═════ EXERCISE INPUTS ═════
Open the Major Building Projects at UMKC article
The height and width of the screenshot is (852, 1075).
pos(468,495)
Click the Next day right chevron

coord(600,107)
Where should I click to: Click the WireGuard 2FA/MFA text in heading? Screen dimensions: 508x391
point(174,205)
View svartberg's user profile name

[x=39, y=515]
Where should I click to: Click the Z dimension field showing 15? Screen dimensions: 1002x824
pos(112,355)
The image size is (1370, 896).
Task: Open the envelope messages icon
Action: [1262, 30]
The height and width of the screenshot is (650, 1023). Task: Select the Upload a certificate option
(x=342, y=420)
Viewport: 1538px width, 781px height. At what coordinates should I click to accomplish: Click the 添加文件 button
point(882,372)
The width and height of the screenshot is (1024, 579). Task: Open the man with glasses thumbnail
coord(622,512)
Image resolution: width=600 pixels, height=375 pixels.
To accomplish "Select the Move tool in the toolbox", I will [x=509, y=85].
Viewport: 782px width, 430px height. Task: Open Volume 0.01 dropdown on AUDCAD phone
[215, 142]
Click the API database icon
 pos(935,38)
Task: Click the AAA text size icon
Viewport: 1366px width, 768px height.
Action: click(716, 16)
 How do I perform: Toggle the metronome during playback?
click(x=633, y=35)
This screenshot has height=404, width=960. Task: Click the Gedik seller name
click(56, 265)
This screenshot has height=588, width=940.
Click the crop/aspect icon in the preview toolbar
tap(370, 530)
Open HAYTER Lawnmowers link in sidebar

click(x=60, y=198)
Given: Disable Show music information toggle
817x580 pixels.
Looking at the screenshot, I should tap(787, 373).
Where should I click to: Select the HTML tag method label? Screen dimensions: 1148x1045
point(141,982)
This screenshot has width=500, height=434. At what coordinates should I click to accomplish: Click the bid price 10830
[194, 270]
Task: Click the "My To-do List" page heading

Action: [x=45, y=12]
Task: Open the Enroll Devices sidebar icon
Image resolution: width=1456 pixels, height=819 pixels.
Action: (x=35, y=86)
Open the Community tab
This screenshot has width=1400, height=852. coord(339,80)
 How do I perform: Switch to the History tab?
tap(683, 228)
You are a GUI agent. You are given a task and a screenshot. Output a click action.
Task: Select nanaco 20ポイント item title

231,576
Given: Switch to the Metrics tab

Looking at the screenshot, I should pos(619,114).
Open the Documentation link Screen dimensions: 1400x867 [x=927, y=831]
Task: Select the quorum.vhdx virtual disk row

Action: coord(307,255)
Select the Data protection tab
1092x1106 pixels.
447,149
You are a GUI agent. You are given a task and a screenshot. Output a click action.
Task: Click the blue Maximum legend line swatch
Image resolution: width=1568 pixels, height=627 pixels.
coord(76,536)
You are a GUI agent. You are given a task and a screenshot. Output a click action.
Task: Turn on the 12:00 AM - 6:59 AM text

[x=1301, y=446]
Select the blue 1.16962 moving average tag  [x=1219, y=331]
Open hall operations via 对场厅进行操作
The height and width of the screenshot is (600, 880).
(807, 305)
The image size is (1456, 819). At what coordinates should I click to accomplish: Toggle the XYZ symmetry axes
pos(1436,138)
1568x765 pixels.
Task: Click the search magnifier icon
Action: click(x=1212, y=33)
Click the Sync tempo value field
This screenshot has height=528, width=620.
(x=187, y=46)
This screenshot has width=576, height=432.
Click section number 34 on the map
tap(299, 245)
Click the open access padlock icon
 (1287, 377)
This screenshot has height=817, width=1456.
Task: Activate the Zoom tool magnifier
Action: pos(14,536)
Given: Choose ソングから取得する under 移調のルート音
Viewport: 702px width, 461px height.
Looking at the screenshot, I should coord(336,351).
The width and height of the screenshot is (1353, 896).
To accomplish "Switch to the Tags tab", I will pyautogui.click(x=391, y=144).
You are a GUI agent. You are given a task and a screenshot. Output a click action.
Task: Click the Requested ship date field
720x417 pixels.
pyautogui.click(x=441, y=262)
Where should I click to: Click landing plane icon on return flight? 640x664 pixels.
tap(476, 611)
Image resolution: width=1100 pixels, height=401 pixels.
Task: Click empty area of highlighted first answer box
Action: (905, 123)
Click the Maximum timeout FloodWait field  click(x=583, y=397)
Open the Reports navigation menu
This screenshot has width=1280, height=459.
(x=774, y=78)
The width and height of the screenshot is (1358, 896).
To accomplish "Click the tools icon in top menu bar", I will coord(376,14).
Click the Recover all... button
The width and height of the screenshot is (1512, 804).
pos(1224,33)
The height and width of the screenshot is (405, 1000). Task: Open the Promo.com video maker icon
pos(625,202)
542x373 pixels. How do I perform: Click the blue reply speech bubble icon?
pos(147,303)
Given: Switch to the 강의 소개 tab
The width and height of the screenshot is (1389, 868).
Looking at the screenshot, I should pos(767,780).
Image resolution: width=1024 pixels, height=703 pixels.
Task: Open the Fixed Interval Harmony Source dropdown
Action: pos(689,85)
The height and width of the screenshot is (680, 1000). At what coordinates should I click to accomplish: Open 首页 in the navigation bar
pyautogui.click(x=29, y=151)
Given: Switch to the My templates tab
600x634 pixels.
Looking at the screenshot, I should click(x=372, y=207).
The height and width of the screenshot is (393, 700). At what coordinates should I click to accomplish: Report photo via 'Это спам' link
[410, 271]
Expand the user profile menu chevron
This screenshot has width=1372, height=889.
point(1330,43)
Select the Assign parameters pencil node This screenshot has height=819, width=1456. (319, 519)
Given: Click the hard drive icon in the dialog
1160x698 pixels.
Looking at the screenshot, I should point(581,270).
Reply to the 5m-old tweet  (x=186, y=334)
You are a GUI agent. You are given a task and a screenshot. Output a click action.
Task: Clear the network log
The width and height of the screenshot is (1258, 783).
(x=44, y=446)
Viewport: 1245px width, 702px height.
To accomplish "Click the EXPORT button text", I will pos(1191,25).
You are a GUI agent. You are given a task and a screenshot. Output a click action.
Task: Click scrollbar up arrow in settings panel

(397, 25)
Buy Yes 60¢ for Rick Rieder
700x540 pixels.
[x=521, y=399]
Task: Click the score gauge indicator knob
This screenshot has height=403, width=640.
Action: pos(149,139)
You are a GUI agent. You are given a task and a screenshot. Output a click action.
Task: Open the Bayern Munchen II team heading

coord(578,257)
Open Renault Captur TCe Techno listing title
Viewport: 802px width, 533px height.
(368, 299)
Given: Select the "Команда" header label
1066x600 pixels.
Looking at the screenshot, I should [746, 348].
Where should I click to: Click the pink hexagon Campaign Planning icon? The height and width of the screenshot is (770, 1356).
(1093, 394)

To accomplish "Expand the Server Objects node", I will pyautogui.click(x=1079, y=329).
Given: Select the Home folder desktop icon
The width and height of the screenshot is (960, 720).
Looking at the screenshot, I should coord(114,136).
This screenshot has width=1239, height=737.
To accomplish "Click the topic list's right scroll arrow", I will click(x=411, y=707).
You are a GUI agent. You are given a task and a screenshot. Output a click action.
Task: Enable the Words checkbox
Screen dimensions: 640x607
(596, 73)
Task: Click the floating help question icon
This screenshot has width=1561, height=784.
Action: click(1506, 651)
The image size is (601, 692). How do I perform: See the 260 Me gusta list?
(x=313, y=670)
═════
_DESCRIPTION OF THE TASK_
Reproduce the records above verbatim, beginning with their first line and continuing through the line that contains "point(882,372)", with both of those lines included.

_WRITTEN SOLUTION_
Open the Major Building Projects at UMKC article
The height and width of the screenshot is (852, 1075).
pos(468,495)
Click the Next day right chevron

coord(600,107)
Where should I click to: Click the WireGuard 2FA/MFA text in heading? Screen dimensions: 508x391
point(174,205)
View svartberg's user profile name

[x=39, y=515]
Where should I click to: Click the Z dimension field showing 15? Screen dimensions: 1002x824
pos(112,355)
The image size is (1370, 896).
Task: Open the envelope messages icon
Action: [1262, 30]
The height and width of the screenshot is (650, 1023). Task: Select the Upload a certificate option
(x=342, y=420)
Viewport: 1538px width, 781px height. At what coordinates should I click to accomplish: Click the 添加文件 button
point(882,372)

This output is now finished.